Identify each row below that contains the word "Click", and copy every such row in full.

Records about locating elements on screens:
--

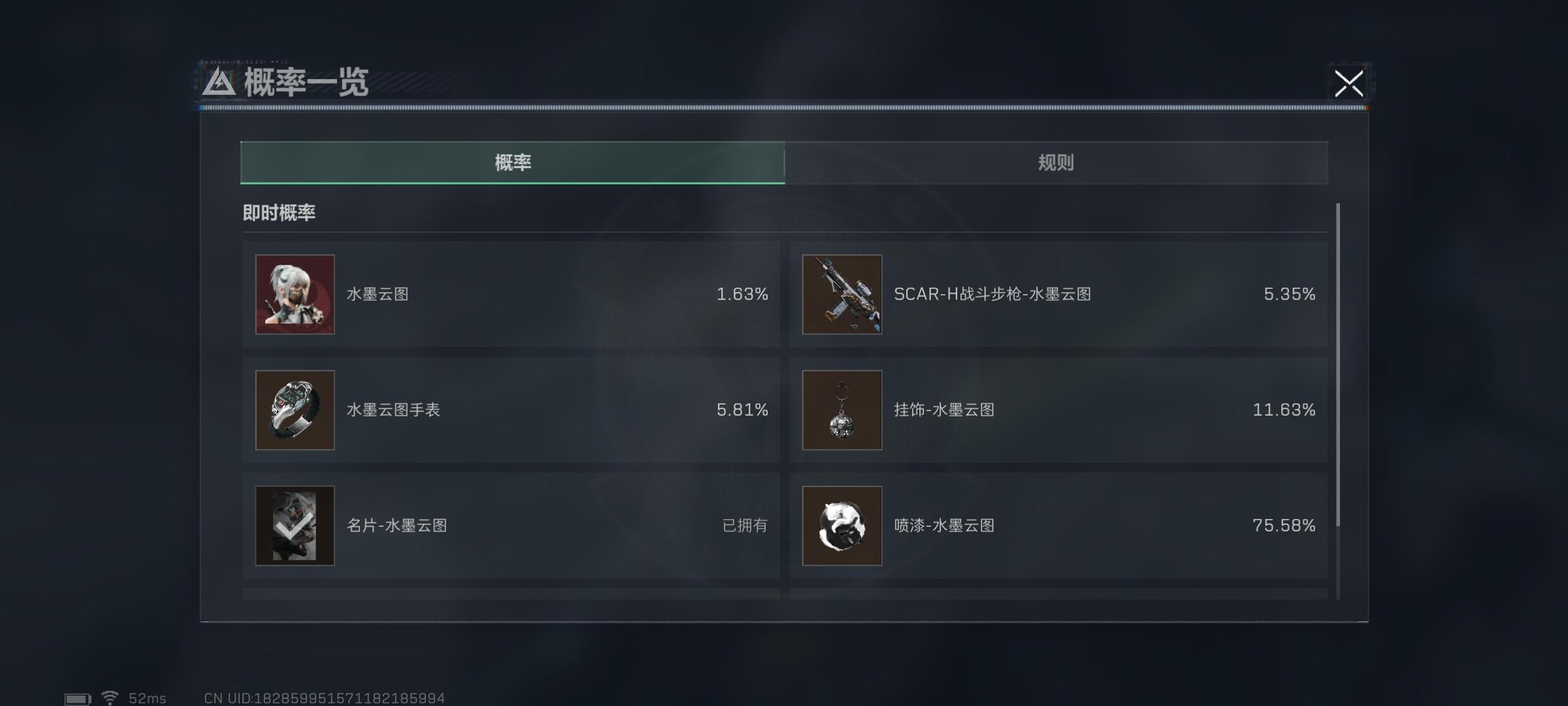The height and width of the screenshot is (706, 1568).
Task: Click the 名片 card thumbnail with checkmark
Action: tap(295, 526)
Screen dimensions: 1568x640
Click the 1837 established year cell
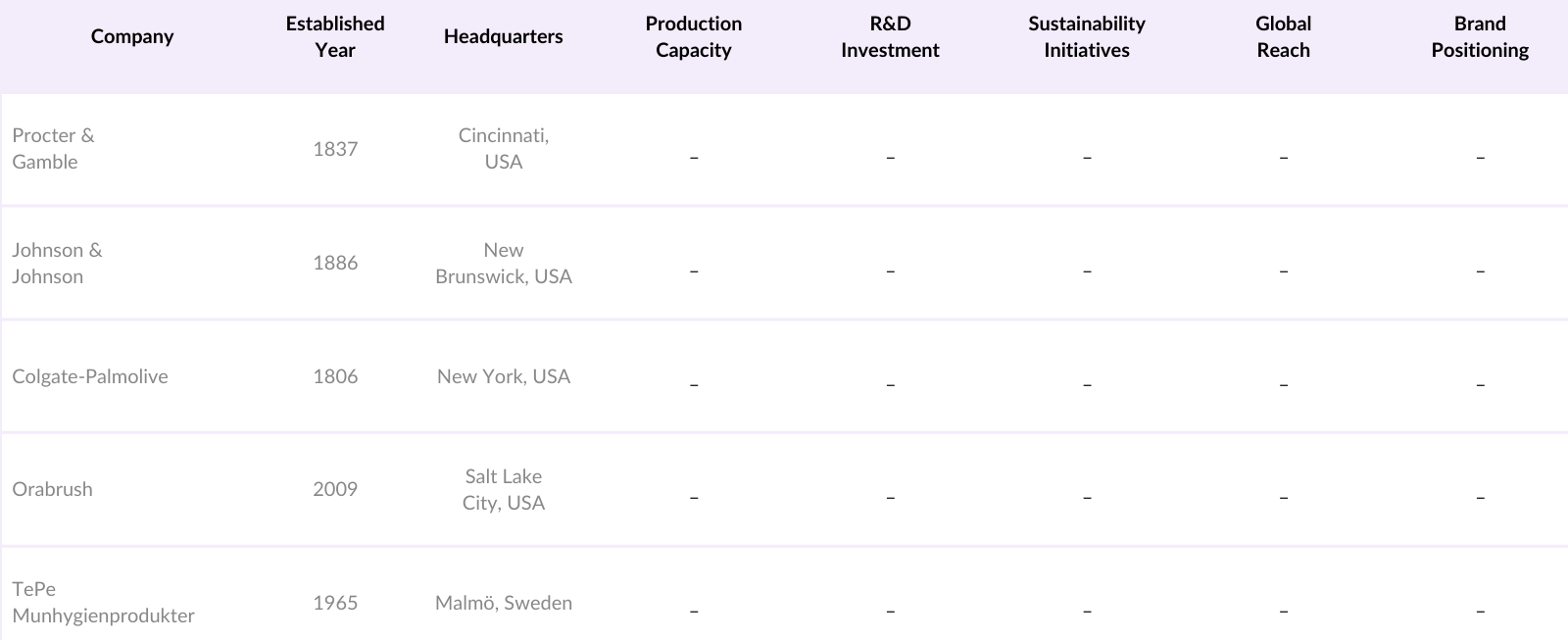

--

■ The result
Task: Click the 名片 card thumbnail with checkmark
Click the 1837 established year cell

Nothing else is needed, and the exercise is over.